WORK INSTRUCTIONS
[1] In the passage on sheltering meat goats, which side of a sturdy shed should be left open?
[2] Write a continuation of the passage on sheltering meat goats, picking up after its last sentence.
--- PASSAGE TO READ Enclosed Below ---
Meat goats require minimum shelter in comparison to dairy goats. Goats will seek shelter from rain, preventing them from foraging. During warmer weather, rain may only cause mild discomfort, but in colder temperatures, goats in general should not remain cold and wet for long periods.
The goat ability to withstand adverse weather conditions is strongly related to body condition. Goats in good condition, that is goats that have a fat layer under the skin, can withstand rain and cold weather without much problem if they have access to good quality forage. For example, at the NC State goat farm, replacement does on a small grain grazing experiment have had no shelter since early March without any health problems. However, these animals were in very good body condition and had access to ample amounts of high quality forage. Young goats, on the other hand, are particularly vulnerable to respiratory infection and to hypothermia if they do not have access to shelter during rainy and cold weather. And it is not uncommon for a combination of cold wind and rain and the occasional snow and sleet to cause losses of young animals. Thus, the necessity for sheltering meat goats probably relates to the expected weather pattern in the area, the nutritional level and body condition of the herd, the physiological stage of the animals (newborn kids, dry does or does in early pregnancy, does in late pregnancy or lactating does) and the class of animals.
A sturdy shed, dry and open to the south side, can usually provide adequate protection. Rear eave heights of 4 to 6 feet and front eave heights of 6 to 8 feet are adequate. Eight to 10 square feet per goat is desirable for open housing. Other references suggest 51⁄2 square feet per goat. Goats also like to be in or near a shed during the night hours. If the facility is part of the farmstead, so much the better because nearness to human activity plays a role in predator control. For feeding hay, grain or concentrate, 16 linear inches of feeder space is sufficient per doe, or 8 to 12 linear inches of feeder space if hay is self fed. For young stock, recommendations are 12 linear inches of feeder space per animal, or 2 to 4 linear inches if hay or grain is self-fed. Troughs need to be easy to clean, should prevent goats from urinating or defecating on the feed, and be accessible from both sides.
Besides housing goats in a well-ventilated shed or barn, it is also important to regularly remove bedding soiled by manure and urine to minimize the formation of excessive amounts of ammonia. Ammonia can cause respiratory infections and pneumonia. As the concentration of ammonia is higher closer to the ground because of its density, young animals are especially affected by high concentrations of ammonia in a poorly ventilated barn or shed.
In the tropics or wetter climates, the type of goat shelter commonly found is one with an elevated, slatted floor. This design protects goats from rain, allows air movement and reduces accumulation of urine and feces, which in turn, favors sanitation.
--- End of Enclosed PASSAGE TO READ ---
--- SUPPLIED INFORMATION Enclosed Below ---
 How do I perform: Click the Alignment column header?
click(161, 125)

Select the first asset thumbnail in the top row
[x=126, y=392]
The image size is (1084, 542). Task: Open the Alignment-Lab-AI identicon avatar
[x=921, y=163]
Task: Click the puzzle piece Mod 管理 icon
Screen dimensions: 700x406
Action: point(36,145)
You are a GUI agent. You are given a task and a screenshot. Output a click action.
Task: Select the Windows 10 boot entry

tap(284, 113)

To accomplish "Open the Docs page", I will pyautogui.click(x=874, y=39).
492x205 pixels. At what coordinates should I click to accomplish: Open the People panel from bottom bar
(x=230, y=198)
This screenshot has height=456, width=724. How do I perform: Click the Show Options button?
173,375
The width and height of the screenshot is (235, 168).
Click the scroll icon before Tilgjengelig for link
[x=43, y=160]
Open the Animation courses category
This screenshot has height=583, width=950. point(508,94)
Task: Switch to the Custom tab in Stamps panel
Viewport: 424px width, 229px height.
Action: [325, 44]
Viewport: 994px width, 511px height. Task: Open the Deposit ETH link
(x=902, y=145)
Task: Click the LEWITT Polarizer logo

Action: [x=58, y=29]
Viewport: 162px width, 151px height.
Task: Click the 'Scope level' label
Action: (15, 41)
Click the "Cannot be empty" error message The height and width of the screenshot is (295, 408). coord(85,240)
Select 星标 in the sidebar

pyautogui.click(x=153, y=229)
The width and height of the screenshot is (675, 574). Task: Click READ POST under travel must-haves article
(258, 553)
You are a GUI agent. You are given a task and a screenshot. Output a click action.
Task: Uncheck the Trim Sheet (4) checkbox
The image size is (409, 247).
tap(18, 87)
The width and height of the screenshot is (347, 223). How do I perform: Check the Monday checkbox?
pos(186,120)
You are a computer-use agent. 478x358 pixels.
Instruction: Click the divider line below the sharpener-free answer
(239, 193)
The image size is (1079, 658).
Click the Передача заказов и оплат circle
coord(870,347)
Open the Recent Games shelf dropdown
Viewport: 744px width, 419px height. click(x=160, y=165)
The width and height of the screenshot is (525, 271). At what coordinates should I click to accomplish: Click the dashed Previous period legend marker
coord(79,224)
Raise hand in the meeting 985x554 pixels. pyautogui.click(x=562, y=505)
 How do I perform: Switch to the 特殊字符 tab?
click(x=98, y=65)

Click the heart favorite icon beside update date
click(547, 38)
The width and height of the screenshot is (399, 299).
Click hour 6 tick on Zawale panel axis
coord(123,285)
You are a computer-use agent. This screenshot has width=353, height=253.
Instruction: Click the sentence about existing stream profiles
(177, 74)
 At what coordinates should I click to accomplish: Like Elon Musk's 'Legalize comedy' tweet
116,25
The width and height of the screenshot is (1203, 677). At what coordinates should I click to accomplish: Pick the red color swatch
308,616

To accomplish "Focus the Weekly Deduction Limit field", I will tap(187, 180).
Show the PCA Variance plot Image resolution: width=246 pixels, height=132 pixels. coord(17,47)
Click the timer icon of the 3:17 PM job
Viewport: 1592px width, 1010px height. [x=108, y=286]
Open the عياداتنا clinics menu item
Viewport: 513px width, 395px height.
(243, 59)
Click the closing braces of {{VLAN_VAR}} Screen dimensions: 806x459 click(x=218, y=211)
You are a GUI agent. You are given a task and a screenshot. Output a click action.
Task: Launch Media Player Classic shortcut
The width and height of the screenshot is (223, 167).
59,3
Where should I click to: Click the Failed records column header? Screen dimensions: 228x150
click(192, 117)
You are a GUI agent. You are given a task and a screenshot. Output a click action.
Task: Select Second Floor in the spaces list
--- End of Enclosed SUPPLIED INFORMATION ---
ANSWER LIST
[1] The south side.

[2]
Kidding during cold months may require shelter for the does and kids to guarantee kid survival. Temporary kidding pens 4 feet x 5 feet have been used by goat producers with much success. The kidding pens should be located in an area free of cold wind. Does are placed in these jugs during kidding and for 3 to 5 days after kidding. This practice increases the bonding between the doe and the newborn, especially for the first-kidding does. In addition, it allows the producer to provide assistance if there are kidding complications. It also allows the producer to ensure that weak newborn kids get a sufficient amount of colostrum during the first 12 to 24 hours of life. After the kidding season, these pens can be taken apart and stored.
A working facility will help operations like ear-tagging, vaccinations, medication (anthelmintics, etc.), counting, sorting, hoof trimming, etc.
A small pen with some means of herding the goats into it is usually sufficient for small operations. The pen should be sturdy, preferably solid-sided, and at least 5 to 6 feet tall. As goat numbers increase, the need for more elaborate working facilities arises. A basic working facility to handle larger numbers of goats is composed of a catch or crowding pen, a working chute, a “squeeze chute” or headgate, and a sorting (or cutting) arrangement of alleys, gates and pens to separate the goats. The crowding pen should be half as long as the working chute and up to 12 feet wide at the open end. The working chute should be about 10 feet long, 5 to 6 feet high, and 12 to 15 inches wide. Longer chutes tend to cause crowding and trampling at the forward end, and should be divided into sections with sliding gates. An adjustable chute will be advantageous to handle from small goats and kids to large bucks. Also, a series of canvas flaps suspended about halfway down into the chute keeps the goats’ heads down and eliminates riding. The sides of the chute should be smooth and solid. Ideally, for horned goats the chute should be tapered, with the top nearly twice the width of the bottom.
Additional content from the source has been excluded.